DePuy Orthopaedic, Inc. has recalled the ASR XL Acetabular and Hip Resurfacing Systems due to a high revision rate. On August 24, 2010 DePuy announced that they would no longer sell the medical devices in the United States. Hip replacement patients were advised to meet with their orthopedic hip replacement surgeon to determine if they might require to have the hip device "revised" which means removed and replaced with a different implant.

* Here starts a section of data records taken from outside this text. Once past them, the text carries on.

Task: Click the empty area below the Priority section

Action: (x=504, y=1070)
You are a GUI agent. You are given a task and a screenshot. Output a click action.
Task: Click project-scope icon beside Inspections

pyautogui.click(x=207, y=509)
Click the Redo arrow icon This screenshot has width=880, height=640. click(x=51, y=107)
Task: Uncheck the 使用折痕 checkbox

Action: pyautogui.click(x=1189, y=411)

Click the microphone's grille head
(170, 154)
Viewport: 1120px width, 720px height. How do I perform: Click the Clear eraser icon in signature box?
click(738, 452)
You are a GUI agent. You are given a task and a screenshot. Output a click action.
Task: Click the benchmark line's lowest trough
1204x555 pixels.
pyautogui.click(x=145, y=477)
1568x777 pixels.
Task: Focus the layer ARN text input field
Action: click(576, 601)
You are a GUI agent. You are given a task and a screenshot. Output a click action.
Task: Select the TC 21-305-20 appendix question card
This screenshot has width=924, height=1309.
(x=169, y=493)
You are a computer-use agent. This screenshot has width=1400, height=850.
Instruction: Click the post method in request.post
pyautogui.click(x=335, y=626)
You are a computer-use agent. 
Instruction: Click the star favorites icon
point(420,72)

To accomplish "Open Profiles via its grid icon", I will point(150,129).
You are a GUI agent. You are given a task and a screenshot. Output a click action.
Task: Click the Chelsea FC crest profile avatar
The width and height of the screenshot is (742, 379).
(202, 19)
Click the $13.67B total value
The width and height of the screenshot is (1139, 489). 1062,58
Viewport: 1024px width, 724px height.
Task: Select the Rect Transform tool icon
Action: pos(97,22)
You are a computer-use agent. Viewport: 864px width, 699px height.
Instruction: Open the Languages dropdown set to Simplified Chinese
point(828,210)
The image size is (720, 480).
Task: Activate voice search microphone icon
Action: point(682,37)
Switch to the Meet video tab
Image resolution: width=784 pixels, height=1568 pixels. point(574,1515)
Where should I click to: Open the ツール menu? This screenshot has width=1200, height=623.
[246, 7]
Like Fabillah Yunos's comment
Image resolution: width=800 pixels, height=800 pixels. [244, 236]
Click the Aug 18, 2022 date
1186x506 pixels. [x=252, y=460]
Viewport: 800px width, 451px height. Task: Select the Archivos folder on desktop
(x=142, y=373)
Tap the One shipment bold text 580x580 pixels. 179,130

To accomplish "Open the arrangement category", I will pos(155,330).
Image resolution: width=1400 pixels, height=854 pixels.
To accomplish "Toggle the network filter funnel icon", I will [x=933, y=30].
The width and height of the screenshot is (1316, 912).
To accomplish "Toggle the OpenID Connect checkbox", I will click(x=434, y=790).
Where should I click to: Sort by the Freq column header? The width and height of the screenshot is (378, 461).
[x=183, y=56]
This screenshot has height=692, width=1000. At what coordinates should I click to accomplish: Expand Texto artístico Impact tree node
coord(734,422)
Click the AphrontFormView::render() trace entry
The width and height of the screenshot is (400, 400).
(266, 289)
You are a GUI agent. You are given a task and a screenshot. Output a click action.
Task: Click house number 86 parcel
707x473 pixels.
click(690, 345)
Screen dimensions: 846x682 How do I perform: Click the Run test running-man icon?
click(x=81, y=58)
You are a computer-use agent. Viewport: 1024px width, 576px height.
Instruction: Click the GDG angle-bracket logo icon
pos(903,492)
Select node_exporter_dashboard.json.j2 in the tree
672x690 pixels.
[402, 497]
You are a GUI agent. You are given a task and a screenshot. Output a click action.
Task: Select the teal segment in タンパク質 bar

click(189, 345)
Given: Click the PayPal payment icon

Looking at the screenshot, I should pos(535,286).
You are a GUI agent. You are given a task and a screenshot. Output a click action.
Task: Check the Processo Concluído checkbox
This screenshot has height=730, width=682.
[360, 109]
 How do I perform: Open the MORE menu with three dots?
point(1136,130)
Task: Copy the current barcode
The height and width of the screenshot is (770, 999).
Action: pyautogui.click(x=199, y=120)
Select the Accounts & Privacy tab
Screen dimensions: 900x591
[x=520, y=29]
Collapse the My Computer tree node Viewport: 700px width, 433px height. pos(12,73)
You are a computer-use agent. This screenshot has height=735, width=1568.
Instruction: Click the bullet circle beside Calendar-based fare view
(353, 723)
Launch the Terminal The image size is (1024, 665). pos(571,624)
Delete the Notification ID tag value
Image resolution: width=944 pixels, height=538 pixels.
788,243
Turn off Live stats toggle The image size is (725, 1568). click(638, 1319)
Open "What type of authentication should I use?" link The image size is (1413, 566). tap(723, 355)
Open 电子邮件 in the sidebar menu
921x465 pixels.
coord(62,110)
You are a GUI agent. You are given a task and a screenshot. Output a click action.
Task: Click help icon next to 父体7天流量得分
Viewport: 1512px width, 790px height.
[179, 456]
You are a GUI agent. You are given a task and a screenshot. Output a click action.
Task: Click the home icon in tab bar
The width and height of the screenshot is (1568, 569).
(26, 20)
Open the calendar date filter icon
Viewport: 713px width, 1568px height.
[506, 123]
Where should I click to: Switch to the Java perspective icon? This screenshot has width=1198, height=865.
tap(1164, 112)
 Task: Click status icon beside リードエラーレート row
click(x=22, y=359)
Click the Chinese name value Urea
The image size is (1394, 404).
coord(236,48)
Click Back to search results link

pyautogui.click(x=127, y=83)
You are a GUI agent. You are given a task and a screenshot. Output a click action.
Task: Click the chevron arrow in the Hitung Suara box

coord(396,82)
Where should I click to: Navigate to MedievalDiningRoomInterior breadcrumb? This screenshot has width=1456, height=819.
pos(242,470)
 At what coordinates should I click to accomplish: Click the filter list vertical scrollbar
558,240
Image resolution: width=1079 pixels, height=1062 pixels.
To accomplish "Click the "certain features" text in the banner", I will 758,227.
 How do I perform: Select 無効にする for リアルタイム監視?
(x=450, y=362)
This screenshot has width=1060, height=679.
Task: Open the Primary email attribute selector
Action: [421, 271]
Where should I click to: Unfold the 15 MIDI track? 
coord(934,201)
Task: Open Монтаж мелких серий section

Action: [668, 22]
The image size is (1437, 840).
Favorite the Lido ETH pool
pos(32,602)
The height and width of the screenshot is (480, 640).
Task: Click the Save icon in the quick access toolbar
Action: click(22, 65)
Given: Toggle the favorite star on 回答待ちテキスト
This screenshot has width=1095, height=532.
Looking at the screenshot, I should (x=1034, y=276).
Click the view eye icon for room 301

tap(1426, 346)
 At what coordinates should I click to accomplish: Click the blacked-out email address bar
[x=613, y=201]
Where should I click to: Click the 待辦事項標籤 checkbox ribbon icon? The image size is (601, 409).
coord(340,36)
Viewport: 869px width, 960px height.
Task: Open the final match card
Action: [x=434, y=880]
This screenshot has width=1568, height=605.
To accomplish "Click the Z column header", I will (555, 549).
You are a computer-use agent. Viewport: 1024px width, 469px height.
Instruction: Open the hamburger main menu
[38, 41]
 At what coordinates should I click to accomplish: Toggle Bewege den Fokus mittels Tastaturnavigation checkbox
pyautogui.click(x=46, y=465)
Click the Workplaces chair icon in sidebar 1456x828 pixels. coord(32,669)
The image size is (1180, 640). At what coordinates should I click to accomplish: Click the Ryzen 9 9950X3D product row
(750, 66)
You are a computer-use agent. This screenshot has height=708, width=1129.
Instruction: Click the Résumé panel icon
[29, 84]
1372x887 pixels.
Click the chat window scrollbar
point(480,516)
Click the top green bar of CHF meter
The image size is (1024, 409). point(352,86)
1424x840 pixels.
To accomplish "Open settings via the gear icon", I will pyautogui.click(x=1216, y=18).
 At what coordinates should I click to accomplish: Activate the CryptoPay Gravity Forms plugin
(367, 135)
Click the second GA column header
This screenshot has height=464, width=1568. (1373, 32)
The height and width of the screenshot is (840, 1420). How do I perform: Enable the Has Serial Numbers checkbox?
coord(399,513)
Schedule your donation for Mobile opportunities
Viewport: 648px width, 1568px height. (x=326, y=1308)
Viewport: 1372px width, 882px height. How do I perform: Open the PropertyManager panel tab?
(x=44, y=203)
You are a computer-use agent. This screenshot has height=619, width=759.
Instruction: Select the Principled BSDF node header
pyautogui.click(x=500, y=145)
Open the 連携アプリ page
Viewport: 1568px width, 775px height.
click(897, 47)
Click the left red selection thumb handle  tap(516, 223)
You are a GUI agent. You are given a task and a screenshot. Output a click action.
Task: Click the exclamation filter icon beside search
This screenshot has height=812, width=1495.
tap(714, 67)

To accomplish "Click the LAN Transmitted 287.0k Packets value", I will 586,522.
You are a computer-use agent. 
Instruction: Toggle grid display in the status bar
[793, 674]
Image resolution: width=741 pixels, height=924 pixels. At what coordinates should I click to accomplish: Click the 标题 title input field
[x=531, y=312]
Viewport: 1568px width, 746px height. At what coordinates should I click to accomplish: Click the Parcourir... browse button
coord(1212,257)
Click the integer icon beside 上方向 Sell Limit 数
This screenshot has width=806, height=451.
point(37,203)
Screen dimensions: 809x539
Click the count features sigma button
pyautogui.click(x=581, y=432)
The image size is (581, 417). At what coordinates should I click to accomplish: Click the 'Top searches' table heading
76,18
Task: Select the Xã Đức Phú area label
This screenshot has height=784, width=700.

The DePuy artificial hip was manufactured by DePuy Orthopaedic which is a subsidiary of the medical giant, Johnson & Johnson. Patients who had the device implanted were told that it would last for 15 or more years. However, patients who had the device implanted for a much shorter time started experiencing severe pain, problems walking, loosening, bone fractures, dislocation, swelling, tumors, bone staining, necrosis, nerve damage, tissue damage, and muscle damage.  Some surgeons found dead tissue in the thighs of some patients when they went into to remove the implant. There is also concern that the artificial hip may cause metallosis or cobalt/chromium poisoning.

The Farber Law Group is concerned that some patients with a DePuy hip have become seriously ill due to the device or will soon suffer devastating injury in the future. One study found that the device has a five year failure rate in 1 of every 8 patients with the implant. With more than 93,000 persons world-wide to have the device implanted, that means approximately 11,000 people will need to undergo a second hip replacement surgery or a "revision." This number may soar over time.